Generate some training data, for the CycleCheck task

In [None]:
from talk_like_a_graph import graph_generators
from talk_like_a_graph import graph_tasks
random_seed = 9876

train_graphs = graph_generators.generate_graphs(number_of_graphs=500,
                         algorithm='er', # Erdos-Reyni random graphs
                         directed=False,
                         random_seed=random_seed)
test_graphs = graph_generators.generate_graphs(number_of_graphs=10,
                         algorithm='er', # Erdos-Reyni random graphs
                         directed=False,
                         random_seed=random_seed + 12385)
task = graph_tasks.CycleCheck()
train_examples = list(task.prepare_examples_dict(
    train_graphs,
    generator_algorithms = ['er']*len(train_graphs),
    encoding_method='adjacency').values())
test_examples = list(task.prepare_examples_dict(
    test_graphs,
    generator_algorithms = ['er']*len(test_graphs),
    encoding_method='adjacency').values())
padder, train_ds = graphqa_ds(vocab, train_examples, max_tokens=25)
_, test_ds = graphqa_ds(vocab, test_examples, max_tokens=25, padder=padder)

Train GraphToken

In [None]:
gin = GIN(config_2b.embed_dim, num_hidden_layers=3, hidden_dim=4)
key = jax.random.PRNGKey(0)
gnn_params = gin.init(key, train_ds[0].input_graphs[0])

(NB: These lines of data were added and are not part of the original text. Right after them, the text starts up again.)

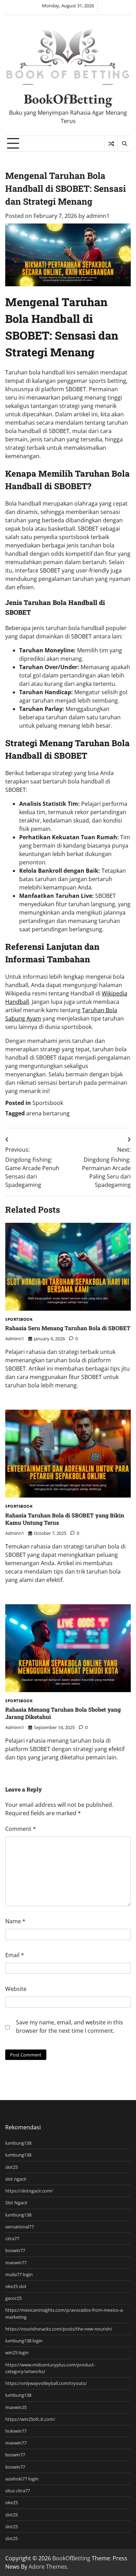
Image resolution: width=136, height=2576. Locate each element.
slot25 (11, 2167)
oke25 (11, 2502)
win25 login (17, 2352)
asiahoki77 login (21, 2479)
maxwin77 (16, 2262)
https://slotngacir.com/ (29, 2191)
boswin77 (15, 2250)
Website (16, 1989)
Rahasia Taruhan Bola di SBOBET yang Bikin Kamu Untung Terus (64, 1518)
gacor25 (13, 2298)
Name (15, 1921)
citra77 (12, 2238)
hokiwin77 (16, 2431)
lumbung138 (18, 2143)
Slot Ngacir (16, 2202)
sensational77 (19, 2226)
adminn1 (97, 216)
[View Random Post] (111, 143)
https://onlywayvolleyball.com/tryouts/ (46, 2383)
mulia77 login (19, 2274)
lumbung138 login (24, 2341)
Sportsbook (47, 1103)
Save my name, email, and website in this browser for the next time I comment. (69, 2026)
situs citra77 (17, 2490)
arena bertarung (48, 1113)
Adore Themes (48, 2566)
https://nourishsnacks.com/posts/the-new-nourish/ (58, 2329)
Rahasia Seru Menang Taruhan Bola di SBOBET (67, 1328)
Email (14, 1955)
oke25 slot (16, 2286)
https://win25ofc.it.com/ (30, 2419)
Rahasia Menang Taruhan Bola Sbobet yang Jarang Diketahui (63, 1713)
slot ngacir (16, 2179)
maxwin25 (16, 2407)
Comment (20, 1829)
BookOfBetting (68, 99)
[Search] (124, 143)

train_config = TrainingConfig(
    learning_rate=0.0001, num_epochs=3, eval_every_n=250, batch_size=1
)
params_learned = train_loop(
    llm=model_2b,
    gnn=gin,
    train_ds=train_ds,
    validation_ds=test_ds,
    params=merge_params(params, gnn_params),
    training_cfg=train_config,
    vocab=vocab,
)

Sample outputs

In [None]:
from IPython.display import Markdown, display

graph_token_sampler = GraphTokenSampler(
    params=params_learned, llm=model_2b, gnn=gin, vocab=vocab
)


def get_graph_qa_question(ex):
  with_graph = ex['question']
  q_index = with_graph.find('Q:')
  return with_graph[q_index:]

for i in range(len(test_examples)):
  tokenized_input = test_ds[i]
  ex = test_examples[i]
  prompt = get_graph_qa_question(ex)
  if i == 0:
    display(
        Markdown(
            '**Prompt:** '
            + prompt
            + '\n\n'
        )
    )
  llm_output = graph_token_sampler(
      [prompt],
      tokenized_input.input_graphs,
      total_generation_steps=15,
      return_logits=False,
  ).text[0]
  display(Markdown(f'**LLM Output:** "{llm_output}"'))
  display(
      Markdown(f"**Ground Truth:** {ex['answer']}")
  )
  display(Markdown('-' * 80))
  print()



## Exercise: Train a model for a different task.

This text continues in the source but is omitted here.